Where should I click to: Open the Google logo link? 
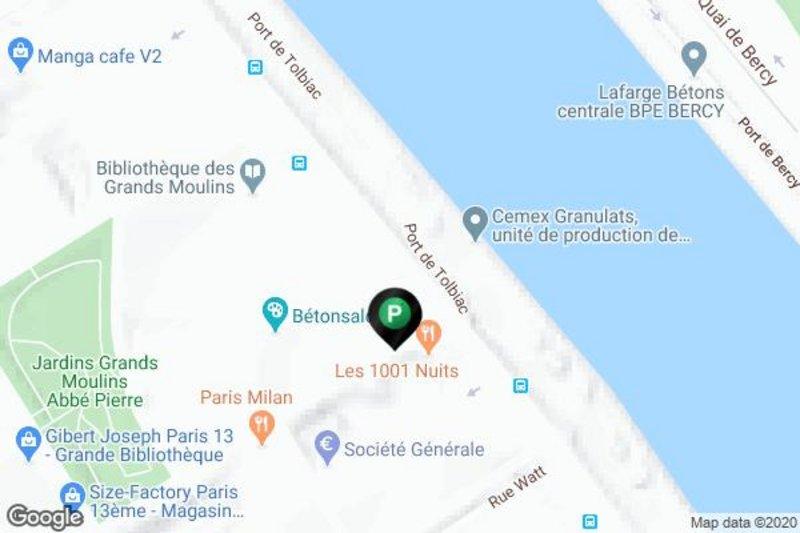click(x=45, y=517)
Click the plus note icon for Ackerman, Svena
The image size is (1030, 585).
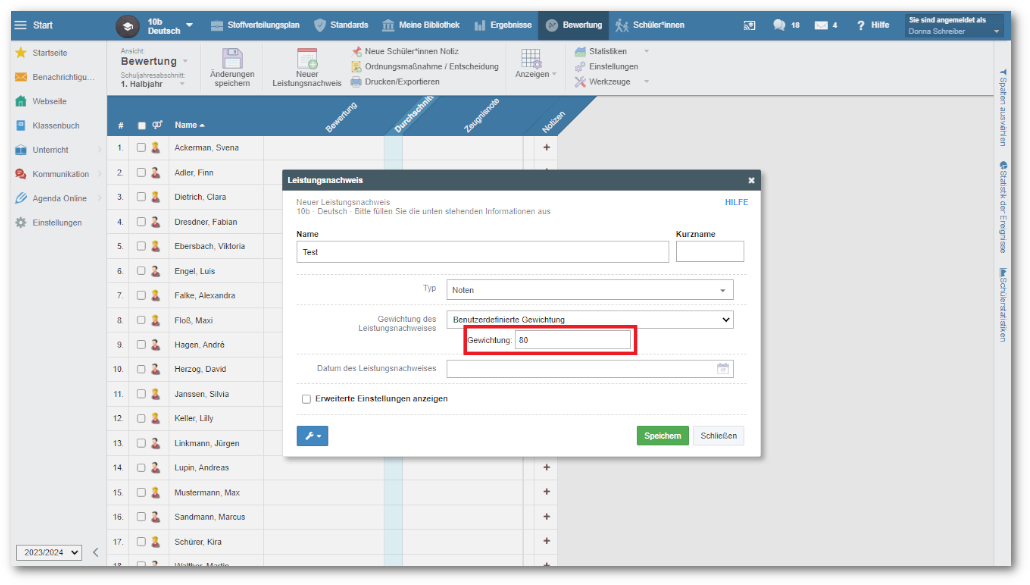click(546, 148)
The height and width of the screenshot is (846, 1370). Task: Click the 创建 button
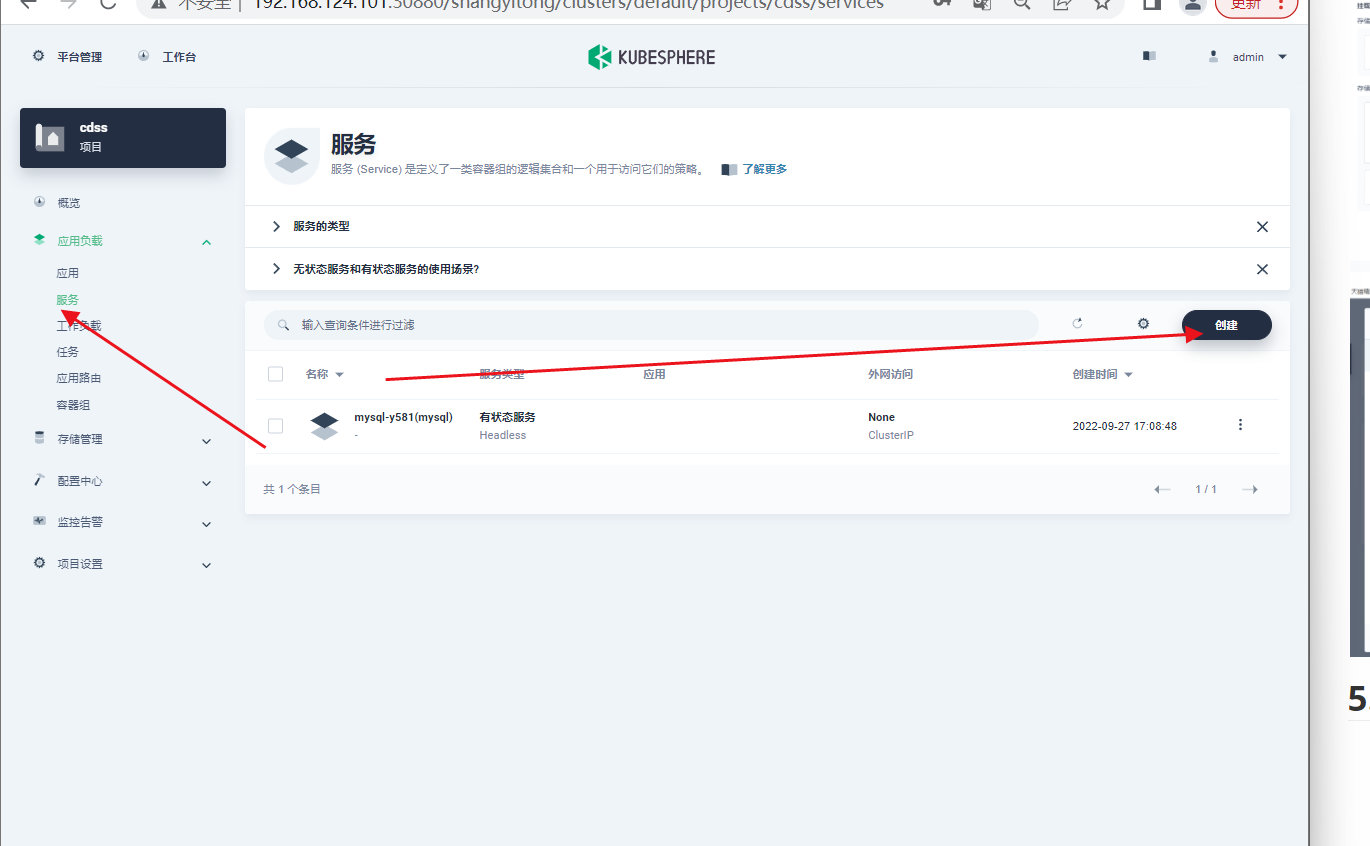[1226, 325]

Goal of the exercise: All of the data, minus its pictures, should be repeated exactly.

Final answer:
Where should I click to: Open the Google logo link? 
click(x=45, y=517)
Click the plus note icon for Ackerman, Svena
The image size is (1030, 585).
click(546, 148)
The height and width of the screenshot is (846, 1370). Task: Click the 创建 button
[1226, 325]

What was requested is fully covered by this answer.